→ Information provided
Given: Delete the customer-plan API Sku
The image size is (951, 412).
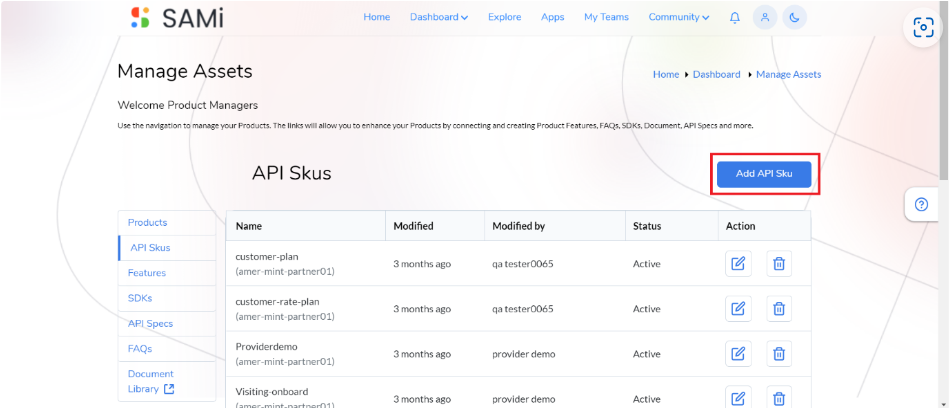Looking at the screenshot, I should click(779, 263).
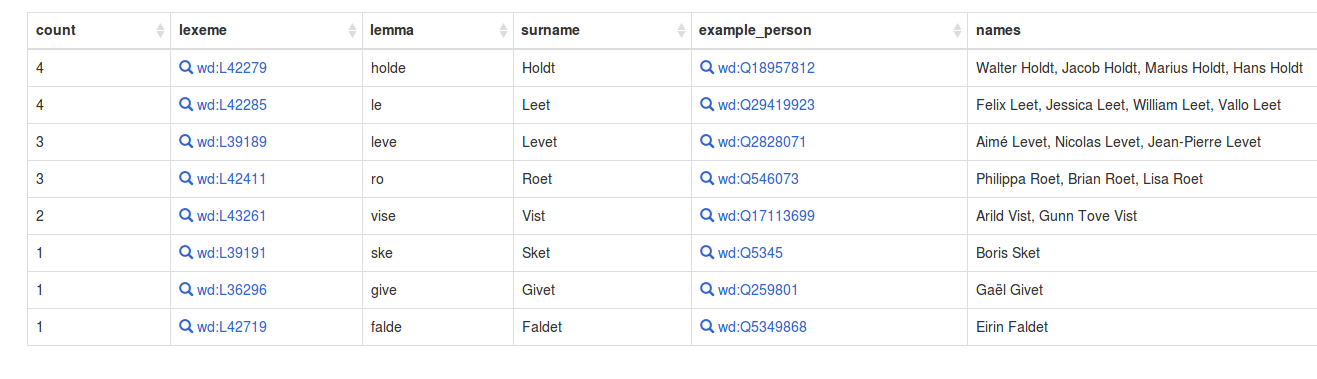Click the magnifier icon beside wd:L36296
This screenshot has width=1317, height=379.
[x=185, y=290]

→ Exercise aim
Each line above should be written out again exactly, without any image.

→ Reply
Given: Delete the customer-plan API Sku
The image size is (951, 412).
Looking at the screenshot, I should click(779, 263).
Click the magnifier icon beside wd:L36296
This screenshot has width=1317, height=379.
[x=185, y=290]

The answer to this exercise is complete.